ОТРЫВОК ▸
Особенно быстро процесс накопления теоретического и эмпирического материала происходил в последние три столетия в Европе, что было связано с философской ревизией многих традиционных взглядов, в том числе с пересмотром теологической трактовки религии как божественного откровения. Данная трактовка религии господствовала в средневековой Европе, была достаточно широко распространена в Новое время и до сих пор имеет многочисленных сторонников. Ее распространенность и живучесть объясняются тем, что она находит свое подтверждение в текстах Священного Писания, авторитет которых не подлежит сомнению среди верующих людей. Кроме того, ее главные положения (прежде всего тезис о существовании Бога) не поддаются верификации или фальсификации, а потому с легкостью и без потерь выводятся из-под огня философской и научной критики.
Что же касается ее роли в изучении религии, то она значительно ограничивала предмет исследования. В силу исходных установок христианские теологи и философы провозглашали истинной только одну религию, остальные же рассматривались ими как недостойные внимания заблуждения или суеверия. Даже незначительный отход от христианской ортодоксии квалифицировался как ересь, а полемика с еретиками велась чаще всего силовыми методами. В этих условиях изучение религии в Европе было сведено главным образом к изучению Библии, трудов Отцов церкви, постановлений церковных Соборов и т. п. Другими словами, вместо исследования религии как таковой европейские мыслители на протяжении многих веков занимались углубленным изучением христианской религии[7].
Ситуация изменилась в эпоху Просвещения, когда именно христианство в его католическом варианте подверглось нападкам со стороны европейской философской элиты. В это время в Англии, Франции и в других странах Европы активизируются поиски «естественной религии», основные постулаты которой можно было бы вывести из человеческой природы. Философы, стремящиеся сформулировать эти постулаты, вынуждены были обращаться помимо христианства к другим религиям, надеясь обнаружить в ходе их сравнительного анализа общие для всего человечества верования. Результатом подобных изысканий был бурный рост знаний о таких религиях, как конфуцианство, даосизм, буддизм, индуизм, ислам и т. п. Пробудившийся в Европе интерес к религиям неевропейских народов и формирование более толерантного к ним отношения значительно расширили предмет исследования, что явилось одной из важнейших предпосылок становления современной науки о религии.
Другим недостатком традиционной теологической трактовки религии был ее аисторизм. Божественное откровение, данное однажды людям, считалось не только безусловно истинным, но и неизменным. Поэтому задача христианских теологов и философов состояла в том, чтобы передать современникам и потомкам божественное откровение в его незамутненном и неизвращенном виде. Их мысль была ретроспективна, более того, она постоянно вращалась вокруг библейских текстов, считая их альфой и омегой религиозной истории. «Старая догматическая теология не понимала истории… она мыслила не в понятиях эволюции и развития, а в понятиях универсальности и неизменности» [8],— пишет по этому поводу современный католический философ Б. Лонерган.

ЗАДАНИЕ 1 ▸
Перепишите без изменений фрагмент отрывка об изучении религии от слов «Что же касается» до слов «изучением христианской религии[7].».
ЗАДАНИЕ 2 ▸
В какую эпоху, согласно отрывку об изучении религии, христианство в католическом варианте подверглось нападкам со стороны европейской философской элиты?
ЗАДАНИЕ 3 ▸
Допишите следующую часть отрывка об изучении религии, начав сразу после его последнего предложения.

ПРЕДСТАВЛЕННЫЙ МАТЕРИАЛ ▸
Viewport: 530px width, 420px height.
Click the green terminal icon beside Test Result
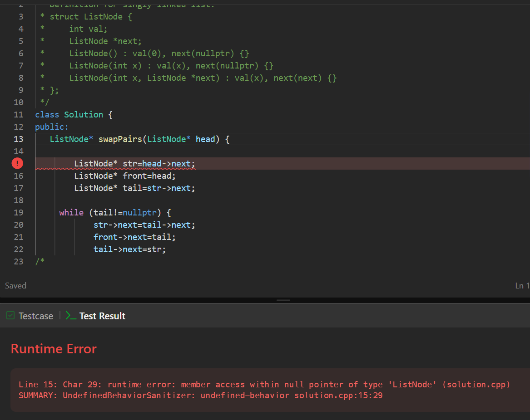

ОТВЕТ 1 ▸
Что же касается ее роли в изучении религии, то она значительно ограничивала предмет исследования. В силу исходных установок христианские теологи и философы провозглашали истинной только одну религию, остальные же рассматривались ими как недостойные внимания заблуждения или суеверия. Даже незначительный отход от христианской ортодоксии квалифицировался как ересь, а полемика с еретиками велась чаще всего силовыми методами. В этих условиях изучение религии в Европе было сведено главным образом к изучению Библии, трудов Отцов церкви, постановлений церковных Соборов и т. п. Другими словами, вместо исследования религии как таковой европейские мыслители на протяжении многих веков занимались углубленным изучением христианской религии[7].

ОТВЕТ 2 ▸
В эпоху Просвещения.

ОТВЕТ 3 ▸
Аисторизм теологической трактовки религии был преодолен немецкой философией. Во второй половине XVIII и первой половине XIX в. многие немецкие философы разрабатывали концепции всеобщей истории, в рамках которых различные цивилизации и религии располагались в определенной временной и логической последовательности. Сама религия понималась ими по-разному, однако крупнейшие представители немецкой философии и либеральной теологии (Гердер, Шлегель, Гегель, Шлейермахер) настойчиво проводили мысль об историческом развитии религии, а также мысль о том, что изучение религии невозможно в отрыве от изучения истории общества. В дальнейшем эти положения стали аксиомами для подавляющего большинства исследователей религии.
Следует отметить, что философские предпосылки становления науки о религии, о которых шла речь выше, вряд ли могли быть сформулированы и превратились бы в дальнейшем в оторванные от жизни абстракции, если бы они не были подкреплены солидным эмпирическим материалом и выводами специальных отраслей знания Большую роль в формировании современных представлений о религии сыграли свидетельства миссионеров и путешественников о религиозных верованиях и обрядах малознакомых европейской общественности народов.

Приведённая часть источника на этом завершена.